Cook stirring constantly for about two minutes then add flour. A good rule of thumb is flour equal to the amount of butter.
Add about 6 ounces of Monterey Jack cheese and stir until it is melted, then add the cooked chopped chicken.

Cook for a few minutes, until the flour loses that 'raw' smell. It shouldn't smell like playdough.
Stir in half and half, start with about half a cup and keep adding as the mixture thickens. You want it to be thick but not gloppy.

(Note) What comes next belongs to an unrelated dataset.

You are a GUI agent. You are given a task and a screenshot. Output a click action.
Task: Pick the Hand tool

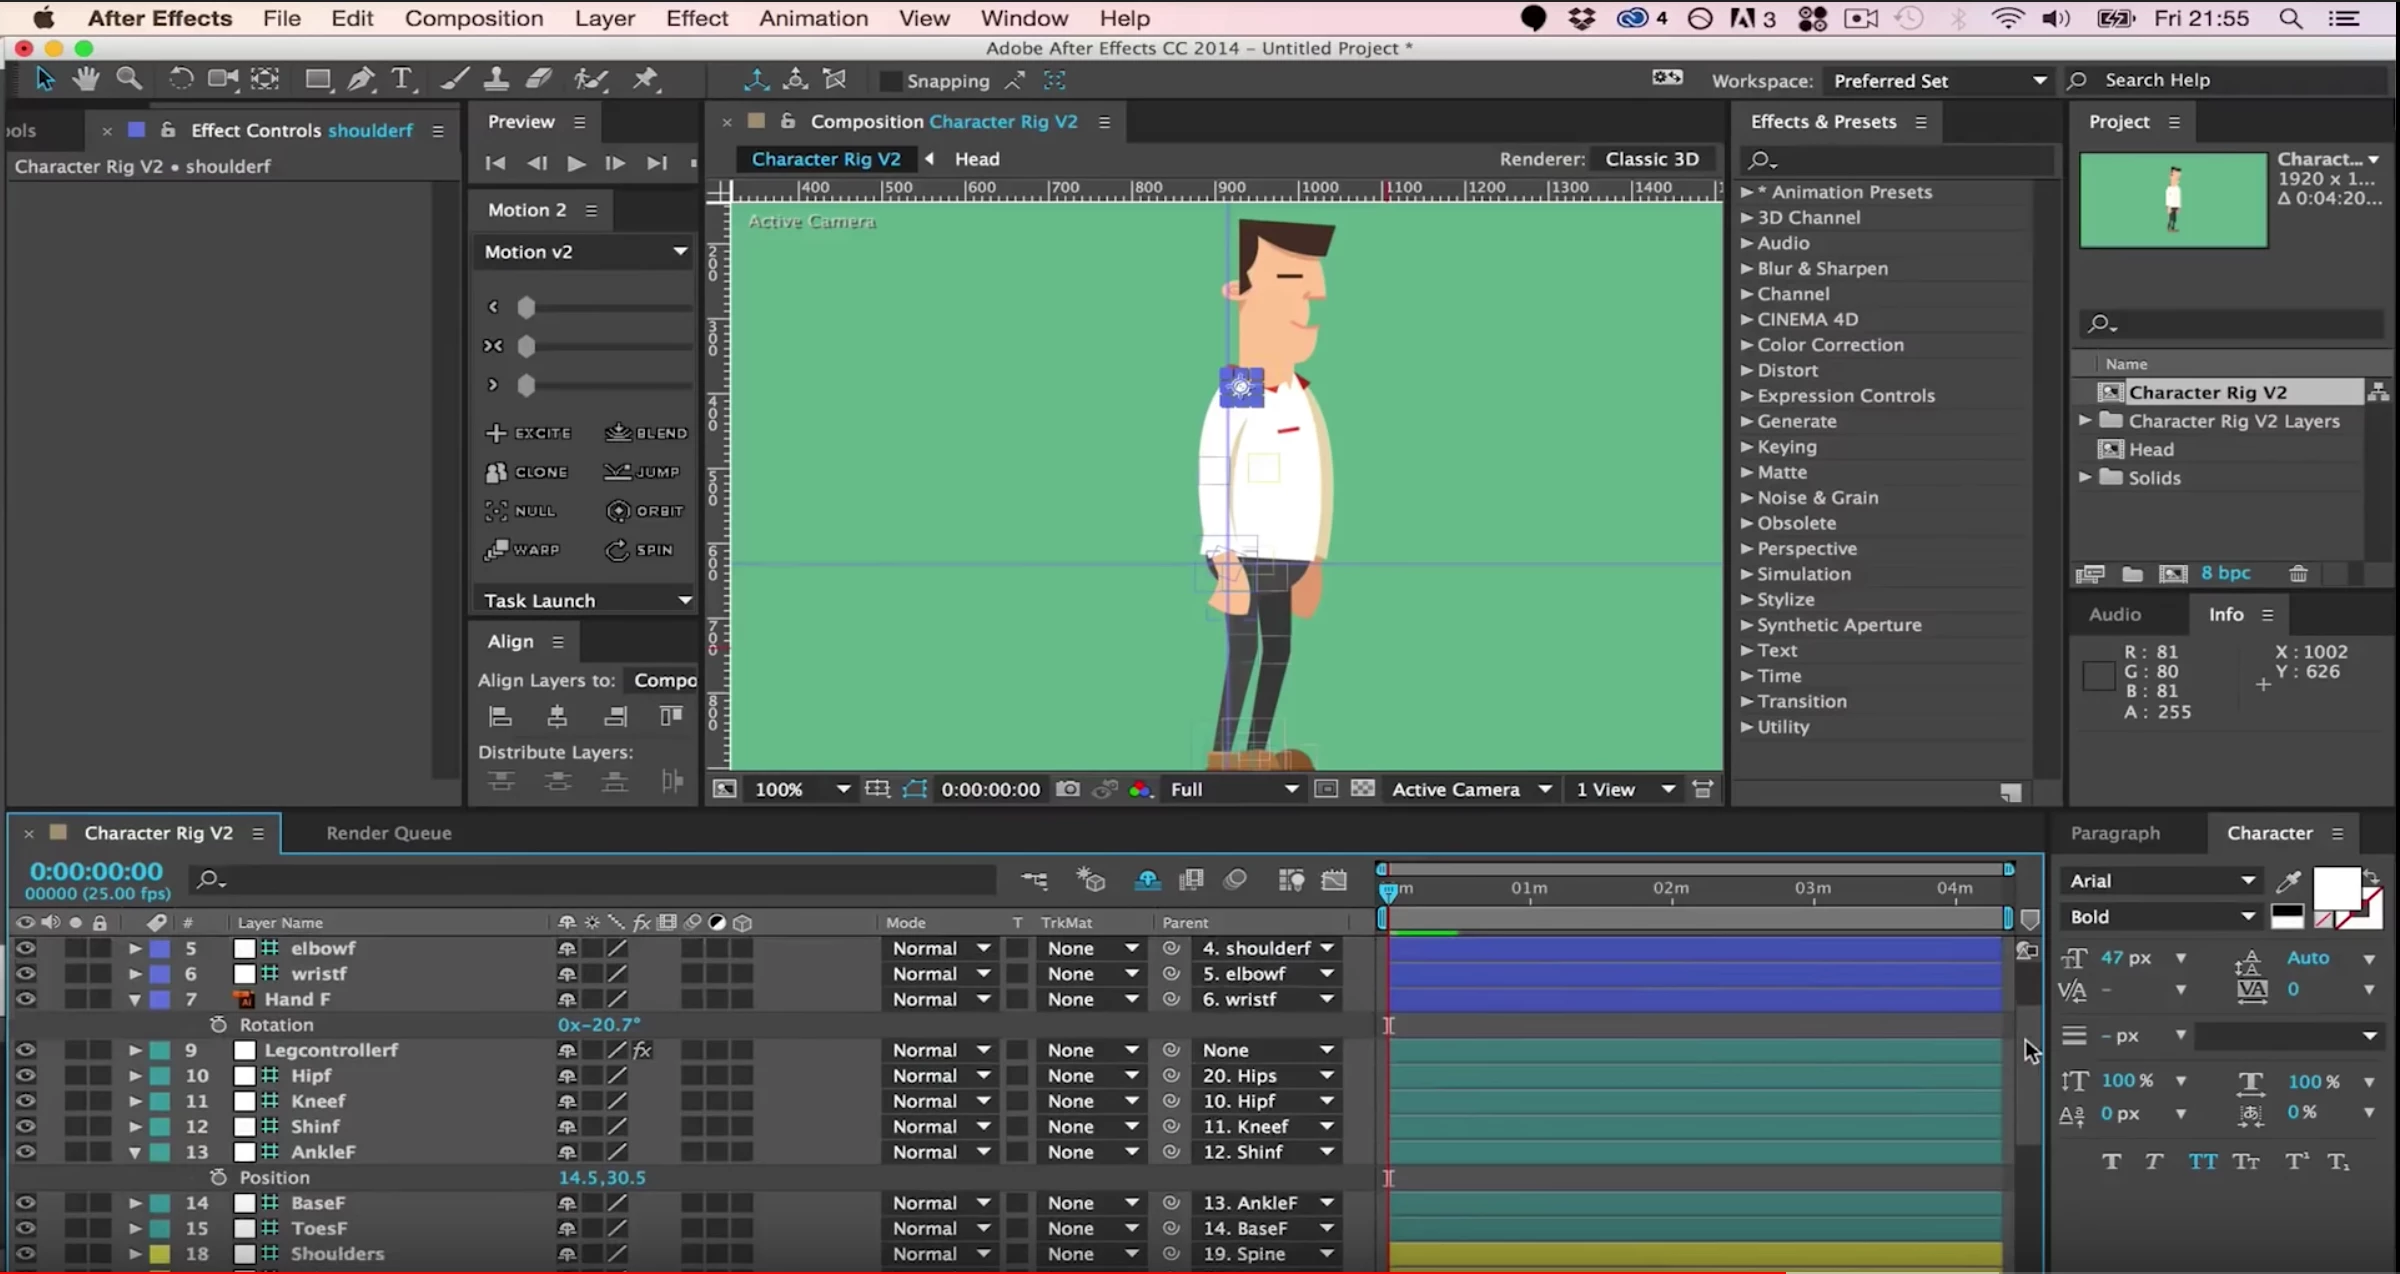click(86, 80)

Pour into a pie crust, top with another, and bake for about 45 minutes at 350 degrees.

Monday, February 1, 2010

Spaghetti almost like homemade

I'm going to confess a cheat. While I DO make homemade spaghetti sauce, it IS an all day event. I've found a rather glorious way to fake it.
Brown meat of your choice; I use half ground beef and half Italian sausage. sometimes I add chopped onion to this mix as it is browning, sometimes I don't. Drain off most of the fat if you didn't use a lean meat (Tip: meat that cooks with some fat actually TASTES better, even after you drain the fat away.) I use two jars of Prego Spaghetti Sauce (Roasted Garlic and Herb). Just pour it in. To this, add about a cup of nice red wine (Always use a wine that you would drink, if you wouldn't drink it; don't cook with it.) Set the temp to medium low and let it cook for as long as you can, this will thicken the sauce and intensify the flavors. Taste your sauce! If it needs a 'little something' add a tablespoon or two of sugar. (Yes I said the 's' word) If it STILL needs a little something try a hint of nutmeg...trust me.

I like to make an Alfredo sauce when I cook spaghetti. I prefer it and so do the girls. Another option though is to top the red sauce WITH the Alfredo! If you want to go one step further... saute fresh mushrooms and top the double sauced spaghetti with a spoonful or two of them!!